Below podcast on this paper is generated with Google's Illuminate.
https://arxiv.org/abs/2501.18585
The paper addresses the issue of underthinking in o1-like LLMs. These models prematurely switch between reasoning strategies, hindering their ability to solve complex problems effectively.
This paper proposes a decoding strategy called Thought Switching Penalty (Tip). Tip discourages frequent thought switching, encouraging deeper exploration of each reasoning path.
-----
📌 Tip is a simple yet effective decoding modification. It improves accuracy by directly penalizing thought switching. This targeted approach enhances reasoning depth without retraining the LLM.
📌 Thought Switching Penalty (Tip) offers a parameter-efficient way to guide LLM decoding. By discouraging premature strategy shifts, Tip encourages more focused exploration, leading to better solutions.
📌 Tip demonstrates that decoding strategy is crucial for complex reasoning tasks. Subtly adjusting logits during inference, like with Tip, can significantly improve the problem-solving capabilities of existing LLMs.
----------
Methods Explored in this Paper 🔧:
→ The paper identifies a problem called "underthinking" in o1-like LLMs.
→ Underthinking is when LLMs frequently switch between different reasoning thoughts without fully exploring each one.
→ This behavior leads to longer responses and does not improve accuracy on complex tasks.
→ To address underthinking, the paper introduces Thought Switching Penalty (Tip).
→ Tip is a decoding strategy that penalizes tokens associated with thought transitions.
→ This penalty encourages the LLM to thoroughly explore a current line of reasoning before switching to another.

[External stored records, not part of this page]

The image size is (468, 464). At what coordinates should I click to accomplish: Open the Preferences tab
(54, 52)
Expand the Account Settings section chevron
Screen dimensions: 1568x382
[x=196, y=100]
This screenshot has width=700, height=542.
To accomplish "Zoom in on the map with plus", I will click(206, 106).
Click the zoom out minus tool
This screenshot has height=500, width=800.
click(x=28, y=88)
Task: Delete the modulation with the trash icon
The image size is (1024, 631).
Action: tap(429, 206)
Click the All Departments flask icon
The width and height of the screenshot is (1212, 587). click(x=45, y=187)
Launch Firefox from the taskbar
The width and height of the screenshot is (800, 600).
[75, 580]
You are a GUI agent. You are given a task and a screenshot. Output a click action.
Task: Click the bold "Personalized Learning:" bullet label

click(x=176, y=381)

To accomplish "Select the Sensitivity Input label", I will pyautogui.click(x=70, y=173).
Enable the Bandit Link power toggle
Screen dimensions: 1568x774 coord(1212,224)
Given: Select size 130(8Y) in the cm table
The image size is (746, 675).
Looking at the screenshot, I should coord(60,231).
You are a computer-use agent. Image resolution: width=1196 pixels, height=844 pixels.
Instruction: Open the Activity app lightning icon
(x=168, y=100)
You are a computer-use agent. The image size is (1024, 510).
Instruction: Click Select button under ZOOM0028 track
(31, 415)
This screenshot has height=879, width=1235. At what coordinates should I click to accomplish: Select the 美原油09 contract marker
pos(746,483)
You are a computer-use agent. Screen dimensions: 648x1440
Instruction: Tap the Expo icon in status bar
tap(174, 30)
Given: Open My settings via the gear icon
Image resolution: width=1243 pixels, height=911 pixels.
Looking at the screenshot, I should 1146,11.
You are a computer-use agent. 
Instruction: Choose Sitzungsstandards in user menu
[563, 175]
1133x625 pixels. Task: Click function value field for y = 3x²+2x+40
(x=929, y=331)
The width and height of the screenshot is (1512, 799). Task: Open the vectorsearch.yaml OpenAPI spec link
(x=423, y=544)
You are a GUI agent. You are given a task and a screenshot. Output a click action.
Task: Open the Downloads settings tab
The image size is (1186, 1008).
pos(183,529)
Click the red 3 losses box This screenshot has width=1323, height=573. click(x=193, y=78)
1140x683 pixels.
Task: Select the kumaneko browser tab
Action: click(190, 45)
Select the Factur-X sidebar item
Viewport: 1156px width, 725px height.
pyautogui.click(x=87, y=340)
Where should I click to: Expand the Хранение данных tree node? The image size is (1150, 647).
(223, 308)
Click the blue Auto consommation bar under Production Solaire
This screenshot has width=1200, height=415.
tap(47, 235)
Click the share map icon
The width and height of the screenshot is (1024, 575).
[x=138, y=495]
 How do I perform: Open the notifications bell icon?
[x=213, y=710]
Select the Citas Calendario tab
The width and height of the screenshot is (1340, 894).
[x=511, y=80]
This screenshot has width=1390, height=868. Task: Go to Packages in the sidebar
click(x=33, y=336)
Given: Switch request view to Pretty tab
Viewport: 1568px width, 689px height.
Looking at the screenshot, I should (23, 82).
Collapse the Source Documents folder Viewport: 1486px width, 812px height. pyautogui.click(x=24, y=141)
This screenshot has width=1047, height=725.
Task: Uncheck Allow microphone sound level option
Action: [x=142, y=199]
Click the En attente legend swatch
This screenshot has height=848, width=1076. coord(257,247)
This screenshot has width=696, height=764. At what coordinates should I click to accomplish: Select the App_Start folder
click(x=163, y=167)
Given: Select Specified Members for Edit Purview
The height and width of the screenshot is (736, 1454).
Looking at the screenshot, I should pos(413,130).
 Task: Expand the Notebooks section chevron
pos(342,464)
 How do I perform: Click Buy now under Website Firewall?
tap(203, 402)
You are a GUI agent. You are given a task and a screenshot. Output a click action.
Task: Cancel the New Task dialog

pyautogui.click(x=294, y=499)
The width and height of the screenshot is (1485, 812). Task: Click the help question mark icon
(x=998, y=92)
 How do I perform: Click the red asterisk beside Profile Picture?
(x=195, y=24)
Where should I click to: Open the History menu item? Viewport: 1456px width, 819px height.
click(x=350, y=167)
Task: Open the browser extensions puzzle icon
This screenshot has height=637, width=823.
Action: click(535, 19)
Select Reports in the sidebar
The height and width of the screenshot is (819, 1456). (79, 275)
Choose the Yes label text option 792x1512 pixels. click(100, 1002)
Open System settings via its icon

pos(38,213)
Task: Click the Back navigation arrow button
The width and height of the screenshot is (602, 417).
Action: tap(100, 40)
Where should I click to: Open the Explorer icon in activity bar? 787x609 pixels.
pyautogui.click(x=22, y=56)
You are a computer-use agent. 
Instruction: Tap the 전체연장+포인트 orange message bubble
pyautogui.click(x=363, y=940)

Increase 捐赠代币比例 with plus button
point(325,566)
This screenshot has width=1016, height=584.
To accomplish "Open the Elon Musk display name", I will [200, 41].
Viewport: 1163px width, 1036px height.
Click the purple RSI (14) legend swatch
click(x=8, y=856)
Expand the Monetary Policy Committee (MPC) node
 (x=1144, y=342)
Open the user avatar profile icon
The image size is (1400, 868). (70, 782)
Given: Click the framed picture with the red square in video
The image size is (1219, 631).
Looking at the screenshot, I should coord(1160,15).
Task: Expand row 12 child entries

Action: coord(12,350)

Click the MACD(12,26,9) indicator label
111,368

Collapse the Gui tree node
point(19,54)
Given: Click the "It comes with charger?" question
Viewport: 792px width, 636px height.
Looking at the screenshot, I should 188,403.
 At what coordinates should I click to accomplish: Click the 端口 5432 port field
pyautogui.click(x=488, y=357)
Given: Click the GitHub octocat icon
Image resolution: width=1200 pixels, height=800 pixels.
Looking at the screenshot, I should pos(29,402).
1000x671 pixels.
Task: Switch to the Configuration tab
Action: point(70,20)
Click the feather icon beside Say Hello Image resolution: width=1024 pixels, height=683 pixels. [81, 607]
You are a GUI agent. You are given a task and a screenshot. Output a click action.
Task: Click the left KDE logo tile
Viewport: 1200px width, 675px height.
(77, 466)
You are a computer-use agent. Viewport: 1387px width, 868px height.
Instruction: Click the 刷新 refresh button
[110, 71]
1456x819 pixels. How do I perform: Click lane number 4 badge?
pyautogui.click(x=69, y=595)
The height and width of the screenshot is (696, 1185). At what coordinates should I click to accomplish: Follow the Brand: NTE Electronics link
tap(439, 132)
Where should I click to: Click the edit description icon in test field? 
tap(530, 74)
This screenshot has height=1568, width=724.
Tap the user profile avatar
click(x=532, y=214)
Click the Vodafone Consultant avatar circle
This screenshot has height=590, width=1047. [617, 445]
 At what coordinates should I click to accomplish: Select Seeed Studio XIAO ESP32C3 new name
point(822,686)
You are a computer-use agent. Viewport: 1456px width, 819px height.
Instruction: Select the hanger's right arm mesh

→ Tip modifies the logits during decoding by subtracting a penalty value alpha from thought-switching tokens within a duration beta.
→ The penalty strength alpha controls how much the logits are reduced for thought-switching tokens.
→ The penalty duration beta specifies for how many positions after a thought start the penalty is active.
-----
Key Insights 💡:
→ O1-like LLMs exhibit more frequent thought switching on harder problems.
→ Incorrect responses from o1-like LLMs show a significant increase in thought switching frequency.
→ A notable portion of early reasoning thoughts in incorrect responses are actually correct but are abandoned.
→ Most incorrect responses still contain some correct reasoning thoughts, suggesting the models can start correctly but fail to continue.
-----
Results 📊:
→ QwQ-32B-Preview accuracy on MATH500-Hard is 82.8% without Tip and 84.3% with Tip.
→ QwQ-32B-Preview UT Score on MATH500-Hard is 71.1 without Tip and 69.7 with Tip.
→ QwQ-32B-Preview accuracy on GPQA Diamond is 57.1% without Tip and 59.3% with Tip.
→ QwQ-32B-Preview UT Score on GPQA Diamond is 59.1 without Tip and 56.5 with Tip.
→ QwQ-32B-Preview accuracy on AIME2024 is 41.7% without Tip and 45.8% with Tip.
→ QwQ-32B-Preview UT Score on AIME2024 is 72.4 without Tip and 68.2 with Tip.